The emergence of the Developmental Origins of Health and Disease (DOHaD) hypothesis proposes that the early environment, from the periconceptional period until early childhood, can predispose an individual to disease later in life (1,27). This hypothesis is supported by animal studies, and recently human data in cardiovascular disease, obesity, type 2 diabetes, osteoporosis, chronic obstructive pulmonary disease and depression (3–5,25,27). While the DOHaD hypothesis emphasizes the role of the in utero environment on shaping the developmental trajectory of the fetus and, thereby, subsequent health outcomes across the lifespan, our findings showcasing the influence of genetically controlled in utero expression patterns linked to later life health effects also support the hypothesis. By considering genetic association findings as providing insight into the effects of naturally occurring genetic perturbation on gene transcription, translation and downstream phenotypes (28), we were able to investigate the effect of many genes/loci genome-wide in vivo, which is often prohibitively time-consuming using other experimental approaches (e.g. RNAi). As such, our results infer the potential consequences of introducing variability in important genes/transcripts, where such variability could be caused by genetic variants and importantly also environmental exposure (e.g. nutrition or stress pregnancy). Therefore, the eQTL findings presented in this article provide valuable guidance to developmental origins research in terms of potential post-natal disease risk caused by in utero transcriptome disruption.

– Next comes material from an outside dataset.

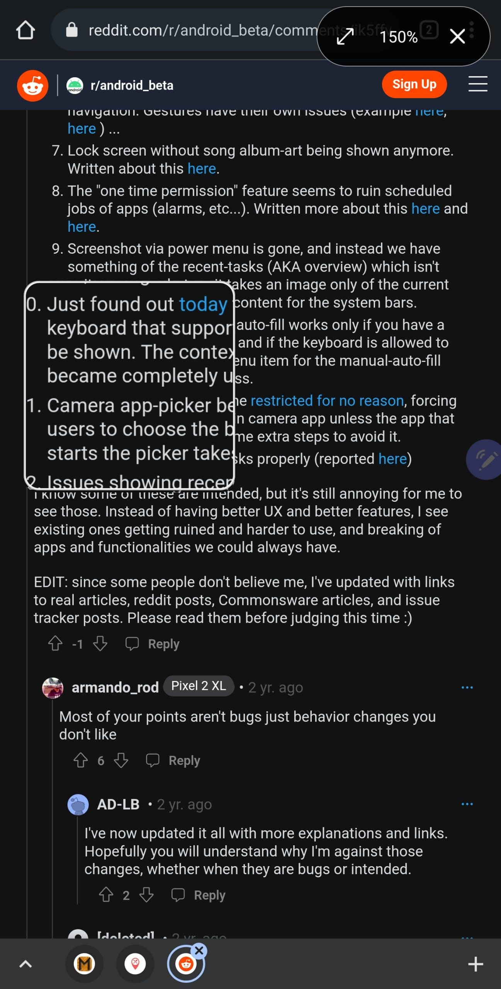Open the Reddit hamburger menu
Screen dimensions: 501x989
477,84
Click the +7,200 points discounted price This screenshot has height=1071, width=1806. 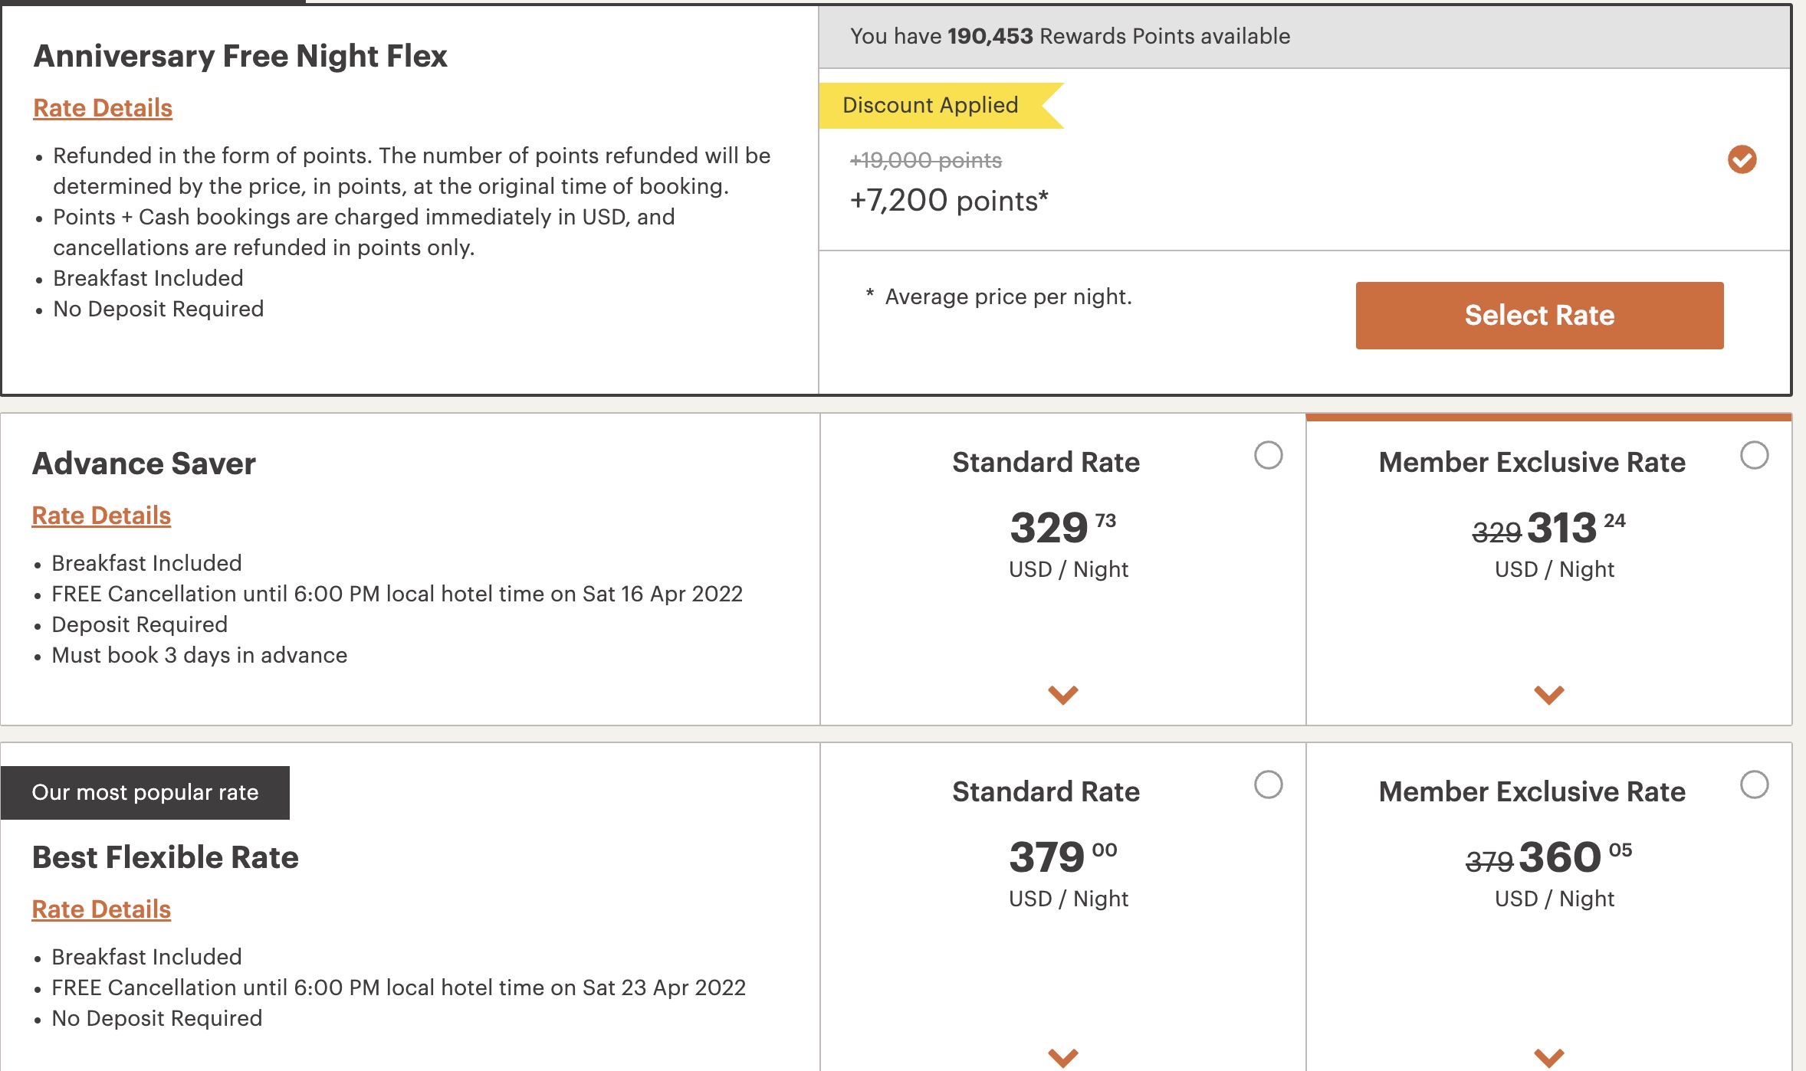949,201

The power of the eQTL analysis is moderate in rejecting a particular null hypothesis (i.e. detecting a particular eQTL), given that the typical sample size of eQTL are in the hundreds. In contrast, a powerful GWAS meta-analysis employs tens or hundreds of thousands of individual to ensure the statistical power to identify a particular genetic susceptibility locus. Based on our power estimation, at α = 5e−4 (about the 10% FDR threshold for cis-eQTLs), we have 80% power to detect an eQTLs of r2 = 0.11 (11% of the expression level variance explained by eSNP), and only 25% power to detect an eQTLs of r2=0.05. While we discovered 3218 cis- and 35 trans-eQTLs at ≤10% FDR in this study, it is likely that we failed to capture many placenta eQTLs, especially the eQTLs with moderate effect size (e.g. eQTLs of r2 ≤ 0.05), which could be captured with larger studies or eQTL meta-analysis.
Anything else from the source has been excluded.